ON THE SPECTRUM AND FIELD-STRENGTH OF THE MAGNETIC WHITE-DWARF GD 229

Despite recent breakthroughs in our understanding of hydrogen in strong magnetic fields, the remarkable spectrum of the strongly polarized magnetic white dwarf GD 229 is still a mystery. A new high-quality, broad-coverage optical spectrum presented here reveals additional as well as apparent changes in the locations of known absorption features, the latter presumably is due to rotation of the star during the decade since the last published spectrum.
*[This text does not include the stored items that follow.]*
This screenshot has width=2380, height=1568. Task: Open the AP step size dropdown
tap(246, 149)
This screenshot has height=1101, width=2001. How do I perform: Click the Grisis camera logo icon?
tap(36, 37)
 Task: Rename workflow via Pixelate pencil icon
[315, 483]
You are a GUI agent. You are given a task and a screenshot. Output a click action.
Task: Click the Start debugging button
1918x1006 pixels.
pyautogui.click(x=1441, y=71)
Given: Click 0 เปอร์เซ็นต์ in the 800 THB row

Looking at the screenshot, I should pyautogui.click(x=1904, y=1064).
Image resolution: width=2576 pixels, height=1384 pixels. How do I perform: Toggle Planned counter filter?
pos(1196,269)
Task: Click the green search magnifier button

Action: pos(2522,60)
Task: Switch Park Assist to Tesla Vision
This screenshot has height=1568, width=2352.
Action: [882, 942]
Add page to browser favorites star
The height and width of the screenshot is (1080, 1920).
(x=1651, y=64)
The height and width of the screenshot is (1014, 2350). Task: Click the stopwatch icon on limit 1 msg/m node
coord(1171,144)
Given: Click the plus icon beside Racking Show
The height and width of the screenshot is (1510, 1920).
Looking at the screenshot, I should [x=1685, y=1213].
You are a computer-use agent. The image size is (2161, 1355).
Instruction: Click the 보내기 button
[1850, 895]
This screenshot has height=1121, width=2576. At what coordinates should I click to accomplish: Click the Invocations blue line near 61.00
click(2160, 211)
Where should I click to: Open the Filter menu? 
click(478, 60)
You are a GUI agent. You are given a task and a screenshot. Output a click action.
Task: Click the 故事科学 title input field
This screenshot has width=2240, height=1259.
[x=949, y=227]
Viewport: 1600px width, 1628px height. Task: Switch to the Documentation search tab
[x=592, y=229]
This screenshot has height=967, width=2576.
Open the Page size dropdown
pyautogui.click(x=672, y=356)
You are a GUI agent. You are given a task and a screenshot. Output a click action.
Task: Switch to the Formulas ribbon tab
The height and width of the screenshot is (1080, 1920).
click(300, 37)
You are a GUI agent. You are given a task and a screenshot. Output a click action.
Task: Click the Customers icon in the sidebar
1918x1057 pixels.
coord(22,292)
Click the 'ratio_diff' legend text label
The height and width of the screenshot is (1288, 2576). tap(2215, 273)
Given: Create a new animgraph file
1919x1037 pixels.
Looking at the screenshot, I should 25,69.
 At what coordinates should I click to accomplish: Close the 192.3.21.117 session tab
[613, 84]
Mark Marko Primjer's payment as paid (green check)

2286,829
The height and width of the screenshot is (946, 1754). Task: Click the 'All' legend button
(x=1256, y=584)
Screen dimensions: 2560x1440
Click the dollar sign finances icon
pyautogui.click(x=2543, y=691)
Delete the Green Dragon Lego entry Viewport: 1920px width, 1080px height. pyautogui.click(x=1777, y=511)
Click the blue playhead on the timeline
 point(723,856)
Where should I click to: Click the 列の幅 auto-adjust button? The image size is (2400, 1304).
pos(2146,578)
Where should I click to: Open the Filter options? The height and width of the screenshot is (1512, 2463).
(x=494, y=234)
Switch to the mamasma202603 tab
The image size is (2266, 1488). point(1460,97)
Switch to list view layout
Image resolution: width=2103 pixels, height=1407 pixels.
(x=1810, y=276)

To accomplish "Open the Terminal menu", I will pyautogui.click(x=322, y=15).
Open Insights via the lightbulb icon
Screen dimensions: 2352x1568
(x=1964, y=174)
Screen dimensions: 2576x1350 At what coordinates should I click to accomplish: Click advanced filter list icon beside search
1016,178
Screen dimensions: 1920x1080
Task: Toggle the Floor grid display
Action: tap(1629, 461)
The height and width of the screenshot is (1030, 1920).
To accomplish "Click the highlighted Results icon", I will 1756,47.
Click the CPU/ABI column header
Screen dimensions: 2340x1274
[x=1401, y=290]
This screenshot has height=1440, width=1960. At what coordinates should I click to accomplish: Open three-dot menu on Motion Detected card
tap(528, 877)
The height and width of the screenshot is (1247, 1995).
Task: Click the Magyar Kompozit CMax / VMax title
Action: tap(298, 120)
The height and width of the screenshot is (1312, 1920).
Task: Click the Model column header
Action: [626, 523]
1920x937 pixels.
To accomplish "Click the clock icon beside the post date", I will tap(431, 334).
Inspection as well as detailed modeling discloses that the spectrum of magnetized hydrogen is not consistent with the observations for any assumed field strength up to at least 2000 MG. Similarly, cyclotron transitions cannot account for the complexity and spacing of the optical features. Nevertheless, a very large surface field is indicated by the observed levels of optical linear and circular polarization of GD 229, and it is quite possible that GD 229 possesses the strongest surface field yet identified on a white dwarf. The most likely origin for the observed spectral features is neutral helium (or possibly carbon), whose existence is consistent with the photospheric temperature of the star. However, until Zeeman calculations of He I transitions are carried beyond the present limit of perturbation theory, this explanation will be impossible to test.